I am so worried that she will have a bad fall or illness requiring major surgery and end up in a hospital who will only release her to a nursing home and she will be stuck in her worst case scenario anyway.

I am begging her to buy a vacation condo or house near me (she has plenty of money) that she could airbnb sometimes and come stay in a month or two a year. Then she could start to build community here and if she needs additional help it would be easier to convince her to move here more permanently but the only thing she really wants is to live with my brother except she hates his wife and they live overseas and she is afraid of brown people.


So she wants what’s impossible, right?
Ask her to come live with you (without following through on it of course) and see if she finds an excuse not to.

I think some people are so stubborn that they actually prefer to go in a terrible fashion but not give up their lifestyle. In case of my mother it was mental illness (hoarding), some people are just stubborn and not ill except probably cognitive decline.
I’ve left my mother to her own devices after she declared my brother the enemy of the people when he tried to help her in a pretty dire situation and dared to misplace some of her precious hoard.

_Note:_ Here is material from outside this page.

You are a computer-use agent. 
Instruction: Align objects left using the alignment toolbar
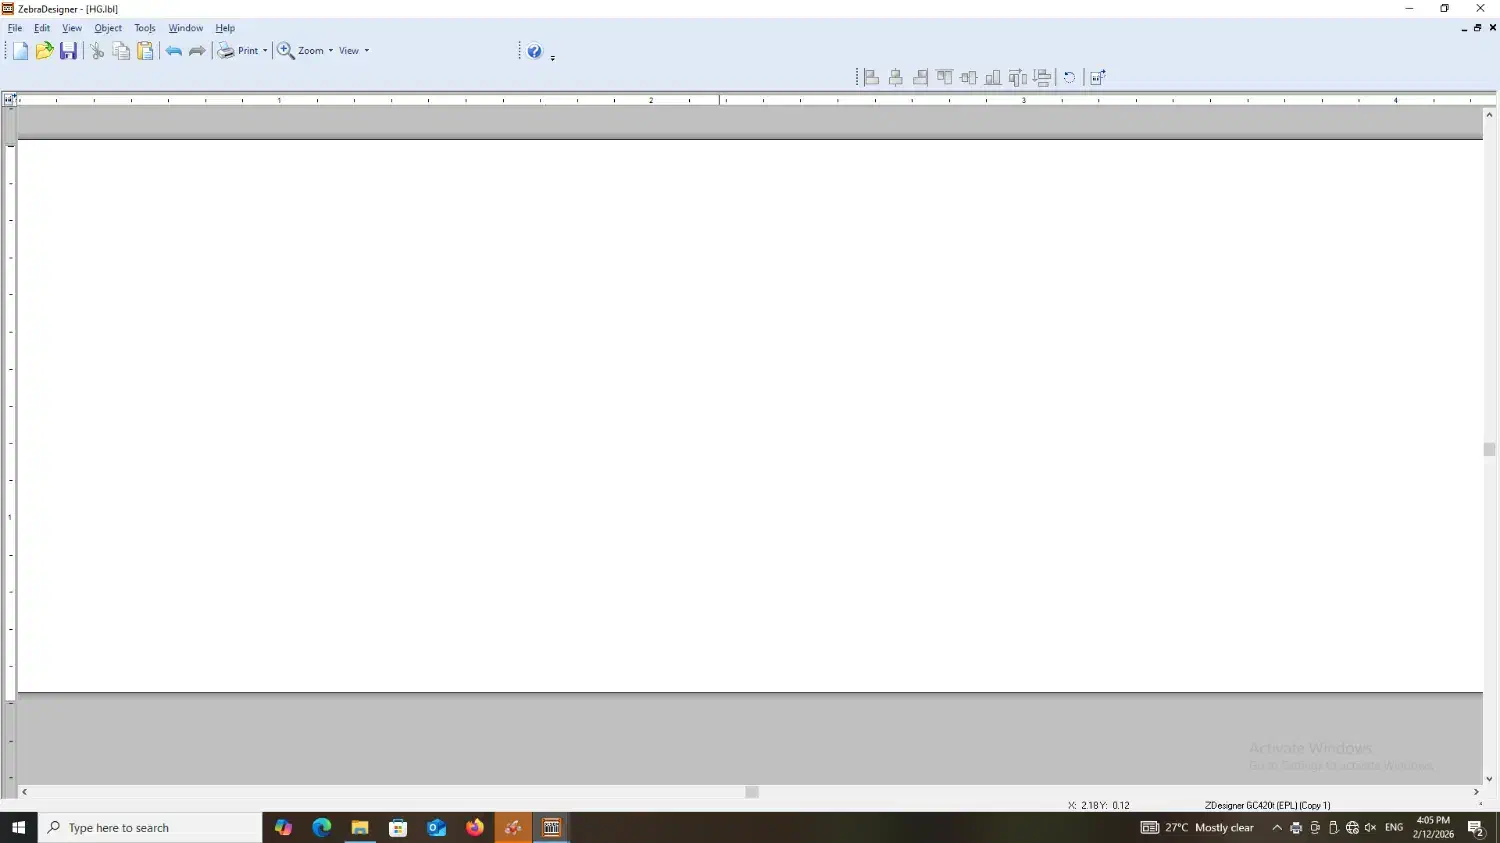[871, 78]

I suggest you stop worrying about your mother, who isn’t thinking of you or trying to make your life easier. She clearly knows what she wants and what she doesn’t want. Let her have it.
Anonymous
Anonymous wrote:I am the expensive private aids who fall
asleep for $30 an hour, and I am also their supervisor who doesn’t reply to phone calls or texts about the situation. (I love this thread, will be back tmrw with more!)


Did anything happen while they were sleeping?
Anonymous
Anonymous wrote:I'm "only wants to talk about science 24/7 with anyone within earshot" because I am a bored and literally demented PhD. Though I am Pre-Boomer.


Ha! That’s my father except not demented and not PhD but probably on the spectrum. Can’t change a lightbulb (claimed that he did and I believed him and threw away the lamp I thought was the issue; turns out he didn’t change the bulb after all) but will pretend he is an expert on the Russian revolution. It’s literally 90% of what he talks about, plus Marxism. Any piece of news is interpreted from the POV of Marxism and Bolshevism and such. It is extremely strange, especially coupled with helplessness in daily tasks.
Anonymous
Anonymous wrote:
Anonymous wrote:I'm your inheritance being eaten up by greedy nursing homes that fleece seniors.


I'm the inheritance that went to your sibling because they made sure mom changed the will to leave them everything after they moved in with her.


Sorry that happened.
Never take the eyes off someone who moves in with an elderly person of means. Very common occurrence
Anonymous
Anonymous wrote:I’m the hoarded mess in the unfinished basement of my IL’s house of 45 years. MIL with dementia is allowed full unfettered access to the basement and picks her way up and down these stairs several times a day to “look around.” I’m the scolding, controlling DIL who recommended door locks, alarms and suggesting professional care be brought in … over a year ago.


I mean… maybe it’s all meant to be. I had to let go of so much common sense when dealing with my own parents.